This wagyu meat just recorded

Photo: Pixabay

This wagyu meat just recorded the highest marbling score ever in SA

A wagyu rib-eye from South Africa achieved the highest marbling score ever recorded in the country.

This wagyu meat just recorded

Photo: Pixabay

A certified wagyu carcass recently scored the highest marbling rating in South Africa – and maybe even the world.

Yes, Landbou reports that a piece of rib-eye that belongs to Morgan Beef from Delmas just scored 15 in South Africa. A marbling score is a component of the beef quality grading system. In addition to the quantity of marbling, the distribution and texture of visible fat flecks within the rib-eye are also considered during the assessment of the marbling score. It is said that to get a marbling score of 15 is extraordinary. The highest usually given is 12 while certified wagyu beef must have a minimum marble score of 3.

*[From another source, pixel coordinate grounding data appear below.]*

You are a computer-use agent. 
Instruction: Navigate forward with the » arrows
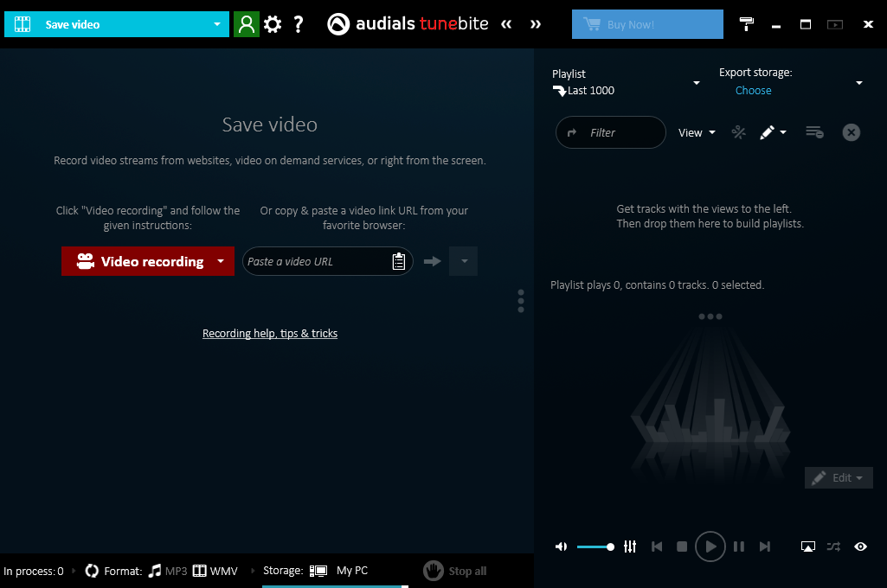[535, 23]
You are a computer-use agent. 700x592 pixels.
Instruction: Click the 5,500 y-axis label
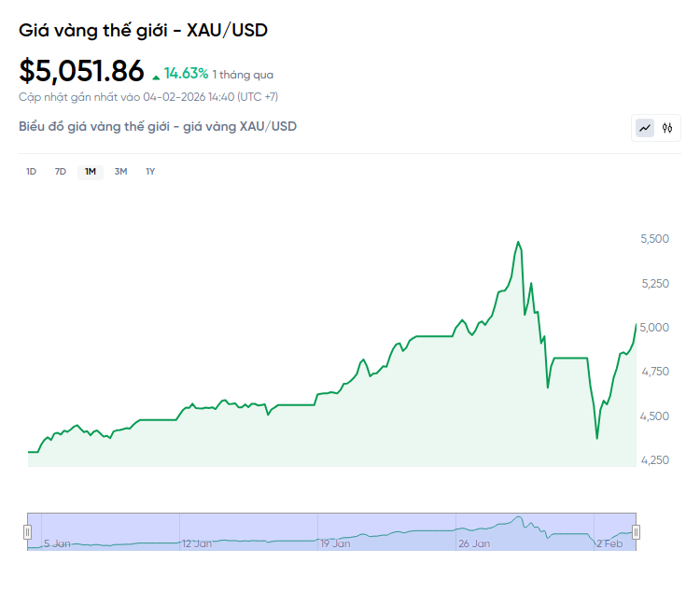(x=655, y=239)
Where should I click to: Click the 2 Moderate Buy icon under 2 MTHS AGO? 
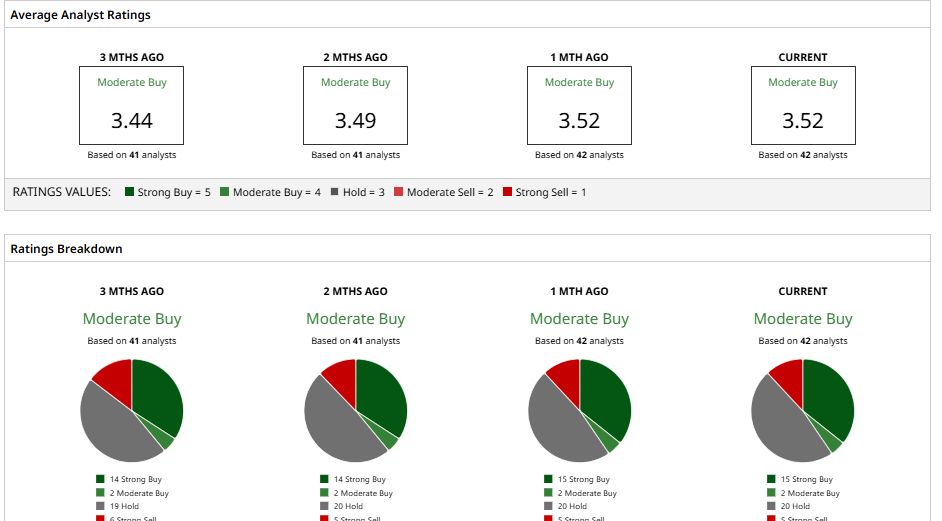tap(324, 493)
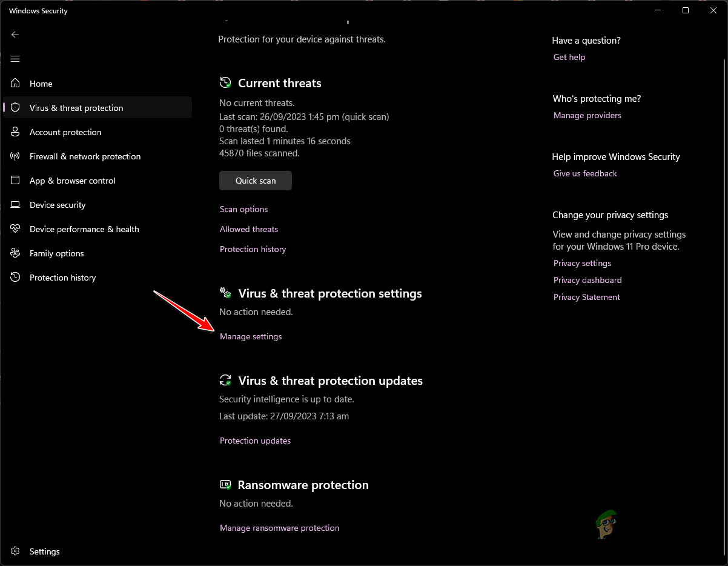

Locally, a primary cut from this carcass can cost between R800/kg and R1000/kg, while it can cost up to R16000/kg in Britain.

Wagyu in South Africa

Dr Michael Bradfield, CEO of industry organisation Wagyu South Africa, told Landbou that the meat came from a cross between Wagyu and Angus breeds. He later told The Money Show that their producers spent anything upward of R250 million establishing wagyu in South Africa.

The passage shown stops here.